Does Conor O'Clery believe what he writes? More importantly, does he read what he writes?

In today's Irish Times Mr. O'Clery writes two articles with almost polar opposite views. In the first, his passive approach to Bush's statements gives a none too subtle endorsement to the presidents rhetoric. In the other, he delves deeper into what one can only imagine is Mr. O'Clery's real viewpoint and as such, makes for much more interesting and insightful reading. Whether he chooses to suppress this in his everyday reporting and therefore in the events he chooses not to report, is a question only he or his editor can answer.

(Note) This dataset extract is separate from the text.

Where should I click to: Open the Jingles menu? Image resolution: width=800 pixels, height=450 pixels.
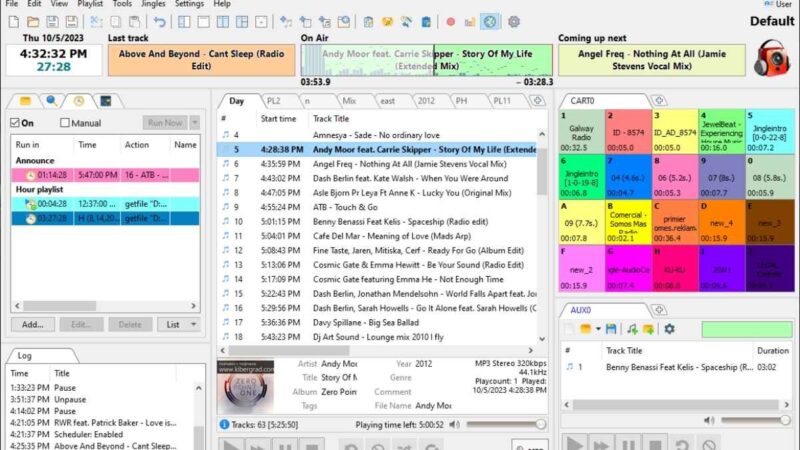[x=153, y=4]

The first and arguably far more important piece focuses on the nature of insurgency in Iraq. In this, Mr. O'Clery quotes president Bush (sans quotation marks) without commenting on whether his description is valid, "US forces in Iraq were making good progress and were winning because the Iraqi people were beginning to see the benefits of a free society." A statement that reveals the extent of Mr. Bush's distorted perspective, apparently living in a war zone is how he percieves a free society.

Mr Bush acknowledged, however, that Iraq faced "hard-nosed killers" who wanted to go back to "the old days of tyranny and darkness, torture chambers and mass graves.""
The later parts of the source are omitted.